悲しみや苦しみをまったく経験しないことは人間生活において不可能だけれども、どうやってそれを乗り越え、乗り切るかということ。その方法を見つけ出すこと。それは表現において大きなテーマとされることは多い。そしてそれを乗り越えるための、「心理学」的な手法や、あるいは宗教、占い、その他さまざまなものが考え出され、投入されている。しかし悲しんでいる、苦しんでいる主体の変化は、外からのそうした働きかけだけではその状態を脱することは難しい。

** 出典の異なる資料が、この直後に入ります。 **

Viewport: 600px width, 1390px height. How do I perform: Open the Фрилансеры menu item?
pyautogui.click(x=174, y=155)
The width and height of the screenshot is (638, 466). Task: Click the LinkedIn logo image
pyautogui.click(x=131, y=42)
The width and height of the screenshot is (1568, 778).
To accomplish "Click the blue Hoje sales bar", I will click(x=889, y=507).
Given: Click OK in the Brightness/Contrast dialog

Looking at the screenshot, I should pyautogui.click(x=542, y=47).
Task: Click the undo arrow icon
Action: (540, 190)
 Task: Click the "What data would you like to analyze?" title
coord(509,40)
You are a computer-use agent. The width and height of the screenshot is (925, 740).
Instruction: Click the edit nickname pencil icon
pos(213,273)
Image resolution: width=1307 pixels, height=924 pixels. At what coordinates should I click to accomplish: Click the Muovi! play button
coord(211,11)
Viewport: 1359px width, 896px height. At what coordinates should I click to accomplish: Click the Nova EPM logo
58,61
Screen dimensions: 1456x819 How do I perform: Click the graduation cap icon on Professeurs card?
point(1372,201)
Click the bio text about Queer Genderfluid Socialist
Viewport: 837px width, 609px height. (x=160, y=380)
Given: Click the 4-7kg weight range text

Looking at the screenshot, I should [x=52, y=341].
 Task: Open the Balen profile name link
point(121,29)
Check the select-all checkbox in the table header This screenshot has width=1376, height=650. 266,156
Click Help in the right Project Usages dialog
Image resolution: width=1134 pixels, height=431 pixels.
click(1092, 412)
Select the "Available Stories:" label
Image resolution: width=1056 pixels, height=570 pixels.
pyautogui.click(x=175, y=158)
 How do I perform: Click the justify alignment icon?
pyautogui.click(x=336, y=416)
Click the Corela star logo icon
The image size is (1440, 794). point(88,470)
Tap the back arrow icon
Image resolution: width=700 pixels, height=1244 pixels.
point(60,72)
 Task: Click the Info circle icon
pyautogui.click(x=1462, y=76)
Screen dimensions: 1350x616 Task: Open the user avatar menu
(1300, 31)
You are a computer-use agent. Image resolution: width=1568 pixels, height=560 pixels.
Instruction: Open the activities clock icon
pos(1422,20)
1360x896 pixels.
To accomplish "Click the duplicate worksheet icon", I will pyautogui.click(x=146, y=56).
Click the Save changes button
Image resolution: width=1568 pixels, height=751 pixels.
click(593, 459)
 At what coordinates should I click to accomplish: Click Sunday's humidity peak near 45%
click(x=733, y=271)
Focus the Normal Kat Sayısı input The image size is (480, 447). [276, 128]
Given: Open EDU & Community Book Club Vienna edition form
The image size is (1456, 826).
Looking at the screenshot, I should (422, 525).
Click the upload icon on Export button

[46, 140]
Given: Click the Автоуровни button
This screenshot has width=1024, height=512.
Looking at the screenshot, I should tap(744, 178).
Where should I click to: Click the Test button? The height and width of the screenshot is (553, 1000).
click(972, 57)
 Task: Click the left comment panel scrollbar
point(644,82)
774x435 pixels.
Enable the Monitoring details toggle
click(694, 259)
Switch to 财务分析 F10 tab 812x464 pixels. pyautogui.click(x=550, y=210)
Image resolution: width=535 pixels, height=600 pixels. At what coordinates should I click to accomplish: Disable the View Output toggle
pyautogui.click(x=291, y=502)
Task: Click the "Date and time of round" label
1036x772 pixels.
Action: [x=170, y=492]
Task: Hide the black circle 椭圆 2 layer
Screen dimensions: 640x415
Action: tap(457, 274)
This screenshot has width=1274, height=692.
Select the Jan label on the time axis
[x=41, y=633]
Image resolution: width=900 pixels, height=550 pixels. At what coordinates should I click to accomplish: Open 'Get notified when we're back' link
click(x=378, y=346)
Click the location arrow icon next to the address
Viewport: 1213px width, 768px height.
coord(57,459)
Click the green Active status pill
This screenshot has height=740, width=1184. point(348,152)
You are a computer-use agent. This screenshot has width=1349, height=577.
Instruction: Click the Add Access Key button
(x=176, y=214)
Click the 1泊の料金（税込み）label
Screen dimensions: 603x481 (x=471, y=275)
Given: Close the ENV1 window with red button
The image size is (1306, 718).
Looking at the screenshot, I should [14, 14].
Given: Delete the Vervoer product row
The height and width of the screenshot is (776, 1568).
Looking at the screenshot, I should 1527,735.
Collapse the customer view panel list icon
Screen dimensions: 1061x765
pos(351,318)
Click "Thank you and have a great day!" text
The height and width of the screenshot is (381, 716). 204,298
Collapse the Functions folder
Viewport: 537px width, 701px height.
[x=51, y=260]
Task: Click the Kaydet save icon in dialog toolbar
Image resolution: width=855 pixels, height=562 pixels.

主体自身が一歩前に踏み出さなければ出来ないことは確かなのだが、生きている限り悲しみや苦しみはいつかは過ぎ去っていく。その過程においてその状態から脱け出すきっかけに、そうしたさまざまな働きかけがなるということは十分あることで、その過程を進めるサポートになることも十分あることだ。大きな悲しみや苦しみの前では芸術は無力だと感じてしまうことは多いのだけど、人がよりよく生きるための手助けにいつのまにかなっているのが芸術なんだと思う。

昨日は調子が悪いのでそういう悲しいものは読みたくない、というようなことを書いたけれども、でもそういうものでもない、ということも思い出した。調子が悪いときにこそ、むしろそういう読むのが厳しいものを読んだり書いたりしたほうがいいという面もあるなとあとで思った。